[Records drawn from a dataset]

************

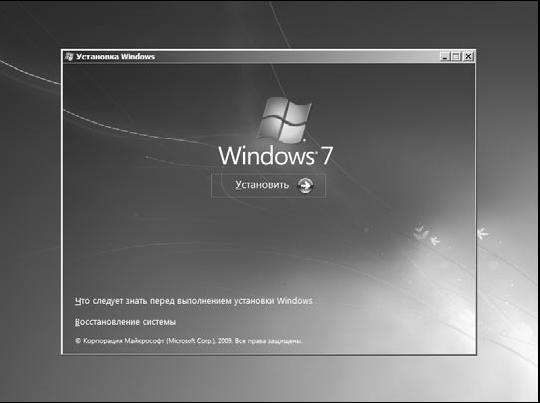The width and height of the screenshot is (540, 403).
Task: Minimize the Установка Windows window
Action: [445, 56]
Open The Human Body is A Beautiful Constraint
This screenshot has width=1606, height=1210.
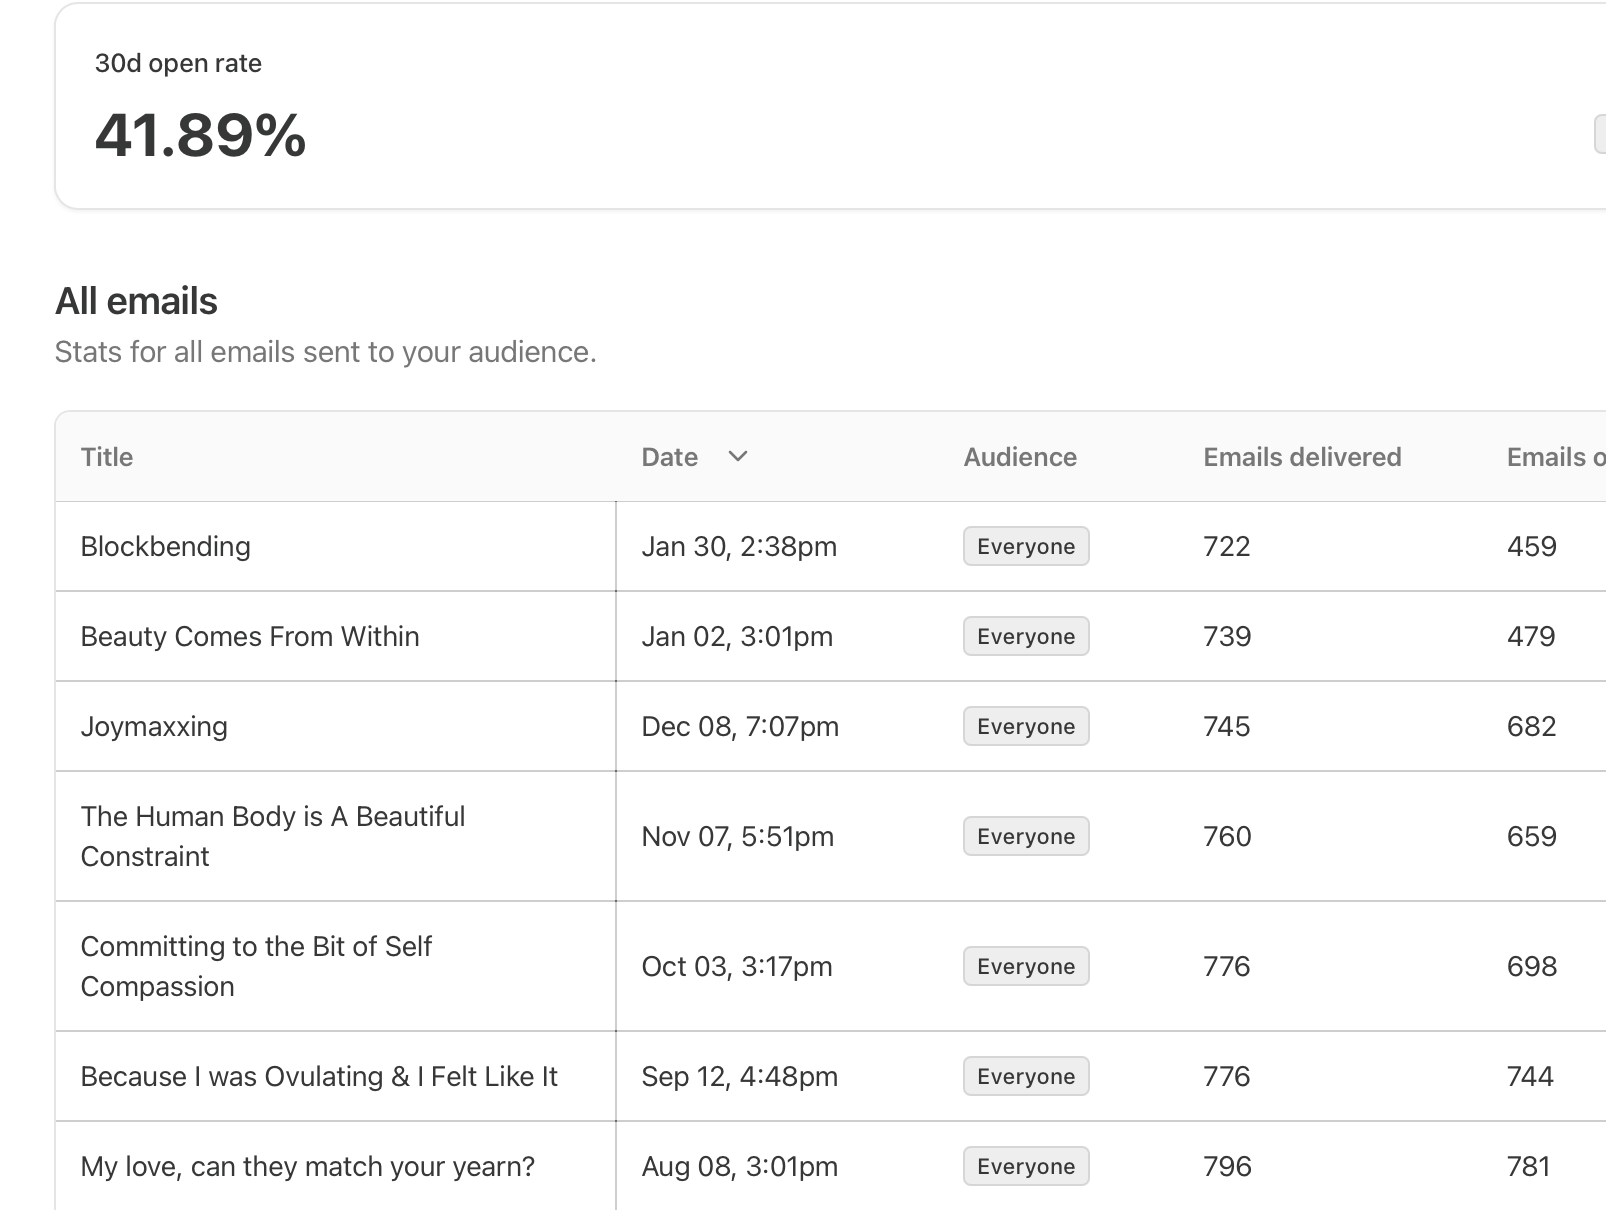click(x=272, y=836)
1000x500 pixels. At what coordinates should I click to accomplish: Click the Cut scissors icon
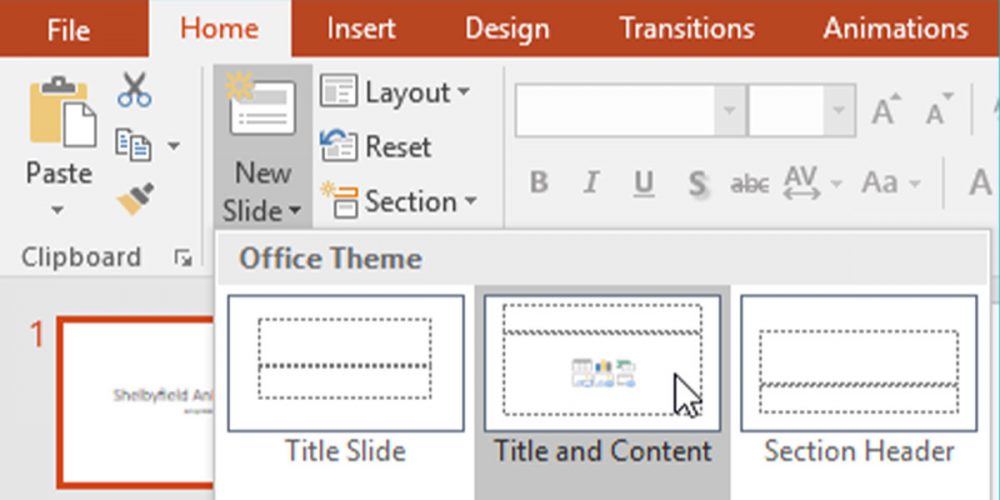point(134,90)
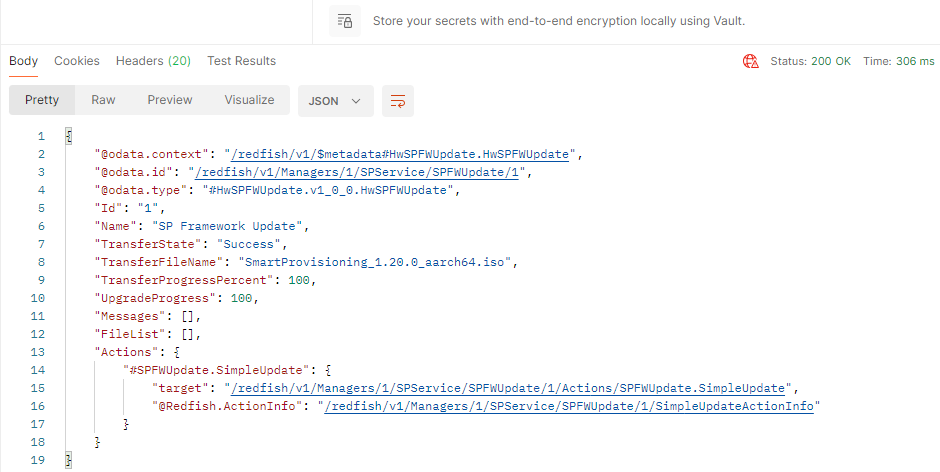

************

_Your task_. What is needed is an exact copy of the lines from the one containing "This screenshot has width=1606, height=1210." through the last line of the records, with every picture left out.

_Solution for this problem_.
This screenshot has width=1606, height=1210.
click(x=272, y=836)
1000x500 pixels. At what coordinates should I click to accomplish: Click the Cut scissors icon
point(134,90)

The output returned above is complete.